Brabant Wallon Le programme des festivités médiévales à l’abbaye fait réagir l’association Wolf Eyes

C’est une première dans un cadre qui, pourtant, semble tomber sous le sens pour accueillir une telle manifestation : du 14 au 16 septembre, l’abbaye de Villers accueillera des journées médiévales et le programme qui sera présenté officiellement la semaine prochaine a de quoi allécher aussi bien les simples curieux que les amateurs pointus.

Mais pour l’instant, il fait surtout réagir l’association Wolf Eyes, basée à Aywailles, dont le président fondateur a écrit tant au bourgmestre de Villers-la-Ville, Emmanuel Burton, qu’aux organisateurs des festivités.

L’ASBL qui milite contre la captivité des animaux sauvages - son site Internet relaie notamment des pétitions contre des zoos et contre un des projets de Pairi Daiza - proteste contre la venue lors des festivités villersoises d’un montreur d’ours français ainsi que contre le spectacle de fauconnerie annoncé. "Nous sommes abasourdis qu’un spectacle d’ours soit autorisé en Belgique et écœurés que les spectacles de rapaces perdurent, écrit l’ASBL au maïeur villersois. En effet, les cirques d’animaux sauvages sont interdits depuis quatre ans en Belgique. Il s’agit d’une problématique identique en termes de bien-être animal."

Et de passer aux menaces : si l’une ou l’autre de ces attractions reste au programme, l’ASBL annonce une "action choc mais pacifique" à l’abbaye.

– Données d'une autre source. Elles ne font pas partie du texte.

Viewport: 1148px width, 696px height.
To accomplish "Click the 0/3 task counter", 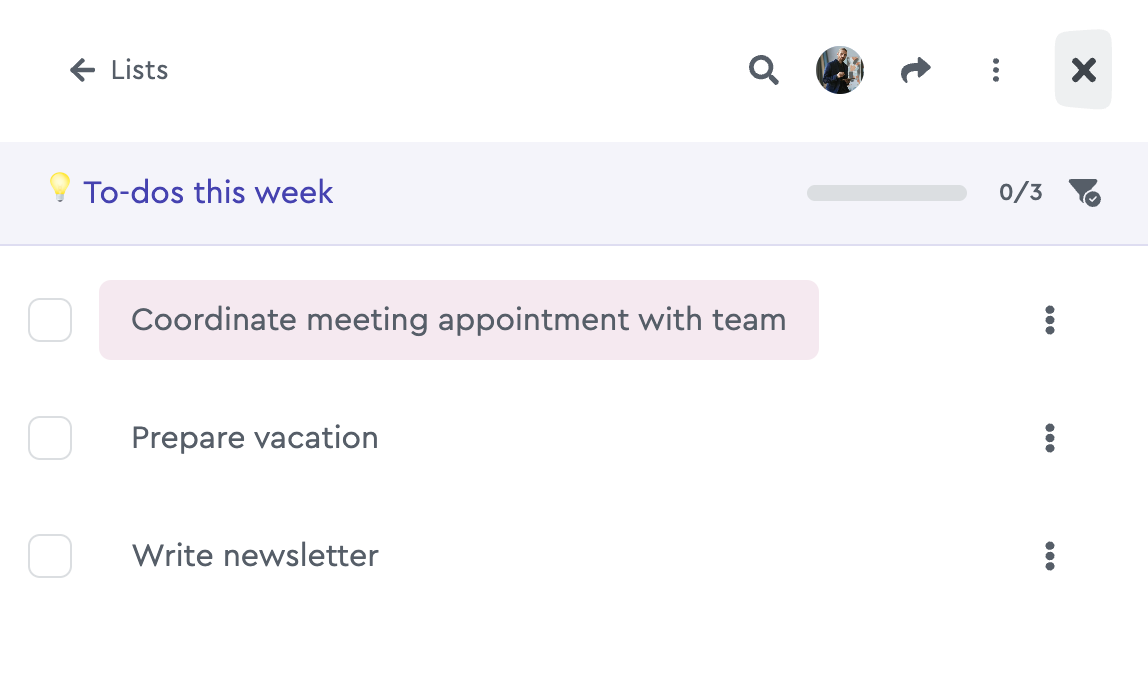I will click(x=1021, y=192).
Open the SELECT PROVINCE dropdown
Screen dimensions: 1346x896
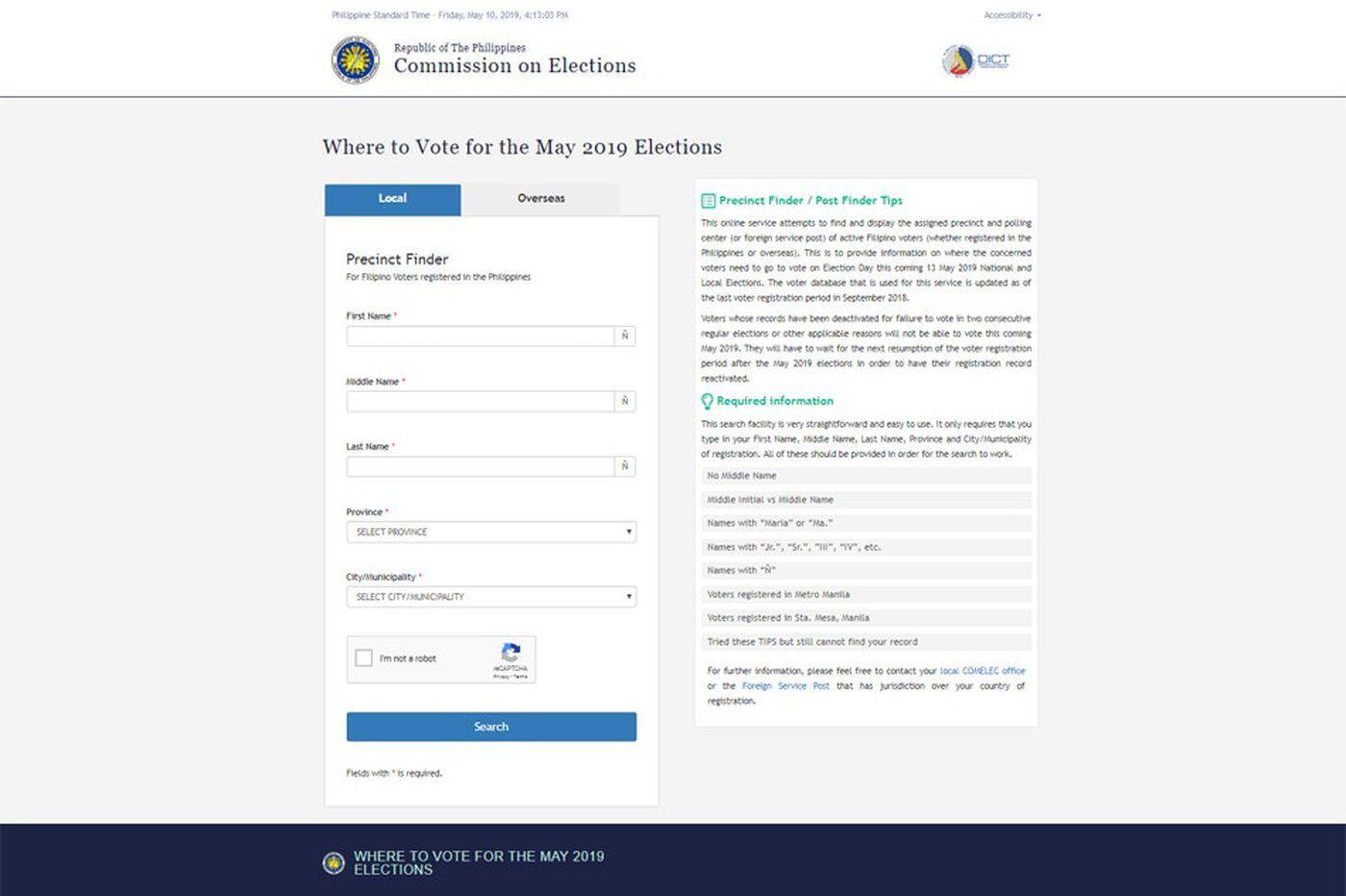[490, 531]
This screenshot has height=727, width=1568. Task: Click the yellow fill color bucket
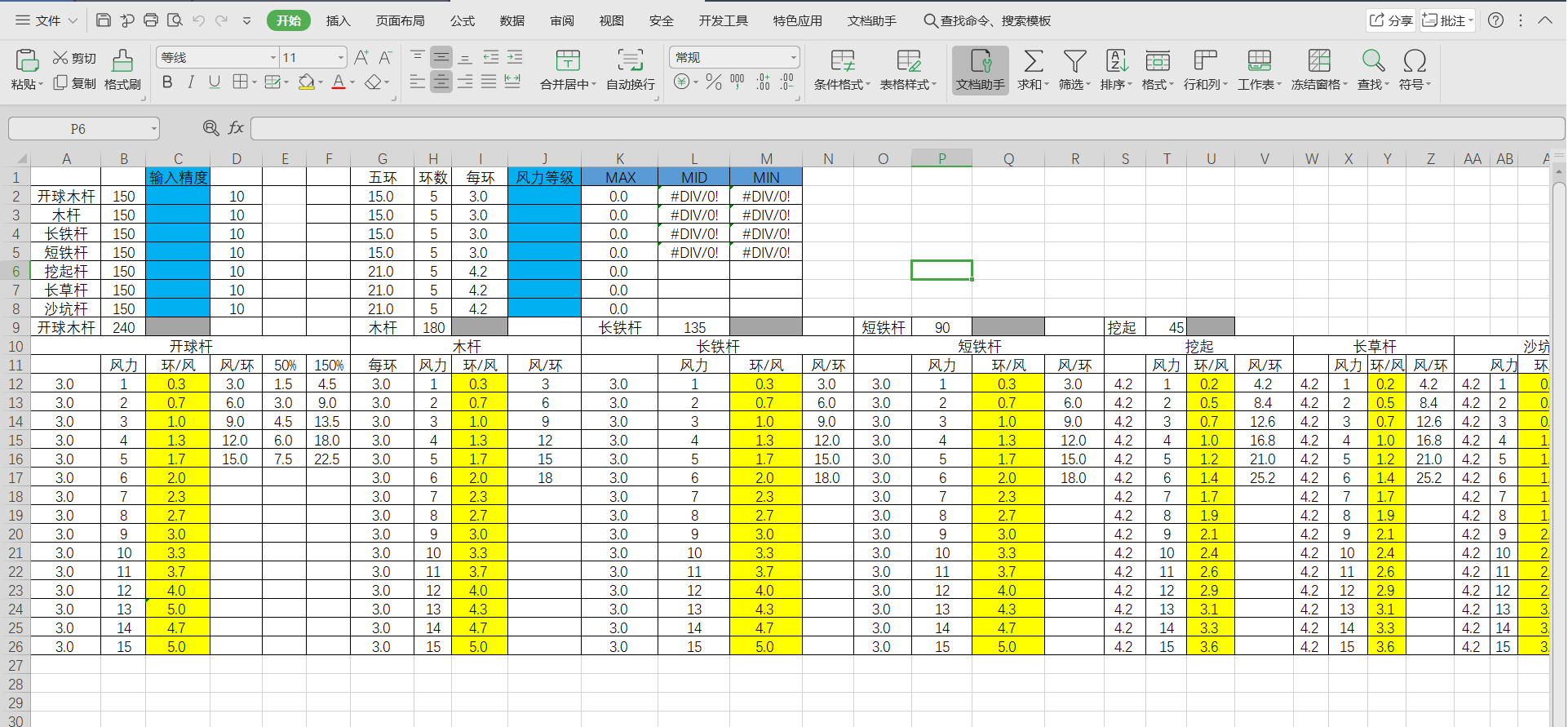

Le directeur de l’abbaye, Patrick Fautré, se confesse ennuyé face à la situation. L’artiste, qui se produit partout en Europe avec son ours américain, y compris pour des films, dispose de toutes les autorisations en France.

Quant aux démonstrations de fauconnerie, il y en a partout… "Nous sommes sensibles au bien-être animal, indique Patrick Fautré. Des discussions sont en cours et nous communiquerons notre décision la semaine prochaine."

En ce qui concerne le spectacle d’ours, la discussion ira très vite : le bourgmestre Emmanuel Burton, qui doit donner son autorisation aux activités qui se déroulent à l’abbaye, a annoncé hier qu’il l’interdirait, conformément à la législation wallonne. Le maïeur ne compte en revanche prendre aucune mesure d’interdiction pour la fauconnerie.